= Greenwood-Leflore Consolidated School District =

School district in Mississippi

Greenwood-Leflore Consolidated School District (GLCSD) is a school district serves Greenwood, Mississippi and the rest of Leflore County. It was established on July 1, 2019, as a merger of the Greenwood Public School District and the Leflore County School District.

The initial superintendent is Dr. Mary Brown. Its projected enrollment as of 2018 was to be over 5,000 students.

==History==
Upon creation of the consolidated district, no existing schools closed.

==Operations==
The former Greenwood School District headquarters is the headquarters of the consolidated district, with the superintendent and assistant superintendents housed there. Other officials are divided between that building and the former Leflore County School District offices.

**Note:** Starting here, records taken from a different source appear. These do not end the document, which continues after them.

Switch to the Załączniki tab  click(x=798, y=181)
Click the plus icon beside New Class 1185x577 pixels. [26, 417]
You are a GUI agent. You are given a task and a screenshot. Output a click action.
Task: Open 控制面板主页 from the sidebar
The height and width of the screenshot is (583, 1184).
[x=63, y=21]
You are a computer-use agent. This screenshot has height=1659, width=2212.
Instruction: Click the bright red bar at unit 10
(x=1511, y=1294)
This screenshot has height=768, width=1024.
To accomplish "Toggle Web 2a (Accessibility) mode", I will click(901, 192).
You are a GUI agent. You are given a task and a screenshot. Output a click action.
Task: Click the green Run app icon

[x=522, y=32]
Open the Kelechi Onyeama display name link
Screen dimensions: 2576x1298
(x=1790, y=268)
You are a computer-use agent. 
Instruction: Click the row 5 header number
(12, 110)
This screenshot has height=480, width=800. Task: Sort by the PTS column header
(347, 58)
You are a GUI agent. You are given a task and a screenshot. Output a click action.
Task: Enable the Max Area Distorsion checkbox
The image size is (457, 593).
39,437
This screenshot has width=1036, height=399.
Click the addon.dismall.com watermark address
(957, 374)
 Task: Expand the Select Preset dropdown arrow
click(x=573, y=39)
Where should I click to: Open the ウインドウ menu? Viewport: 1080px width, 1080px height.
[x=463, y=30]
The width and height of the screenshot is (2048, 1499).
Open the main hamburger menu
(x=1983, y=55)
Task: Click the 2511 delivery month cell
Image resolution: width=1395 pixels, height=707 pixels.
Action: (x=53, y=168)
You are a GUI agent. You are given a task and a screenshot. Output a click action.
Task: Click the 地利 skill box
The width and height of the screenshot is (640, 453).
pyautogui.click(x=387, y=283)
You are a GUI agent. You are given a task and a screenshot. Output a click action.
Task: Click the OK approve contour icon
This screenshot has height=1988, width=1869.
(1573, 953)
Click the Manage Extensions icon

There is one band, mass choir, and snow choir common to all of the schools in the consolidated district.

==Schools==
- 9-12 secondary schools
- Leflore County High School (Itta Bena)

- High schools (9-12)
- Amanda Elzy High School (Unincorporated area)
- Greenwood High School (Greenwood)

- Middle schools/junior high schools (7-8)
- Amanda Elzy Junior High School (Merged with Greenwood Middle 10/20/2025)(Unincorporated area)
- Greenwood Middle School (Greenwood)

- Elementary schools (K-6)
- Bankston Elementary School (Pre-K-5th Grade)(Greenwood)
- Leflore County Elementary School(Closed Merged with Greenwood Middle)(Itta Bena)
- Davis Elementary School(Pre-K-5th Grade (Greenwood) - In 1913 the school building was constructed.

- 2-5 schools
- Threadgill Elementary School (Greenwood)

- 3-5 schools
- East Elementary School
  - Prior to the 2019 merger it had grades K-5.

- K-2 schools
- Claudine F. Brown Elementary School(Closed) (Unincorporated area)
  - It is about 5 mi north of Sidon.
  - Prior to the 2019 merger it had grades K-4.
- PK-1 schools
- Threadgill Primary School (Greenwood)(Closed). It opened in 1935 as W.C. Williams Elementary School. Enrollment was 400 in 2015. In 2015 the closure of the school was proposed. On May 22, 2015, the Greenwood School District school board voted to close it, but in 2017 it reopened for grades Pre-Kindergarten-1. By 2019 the school adopted its current name.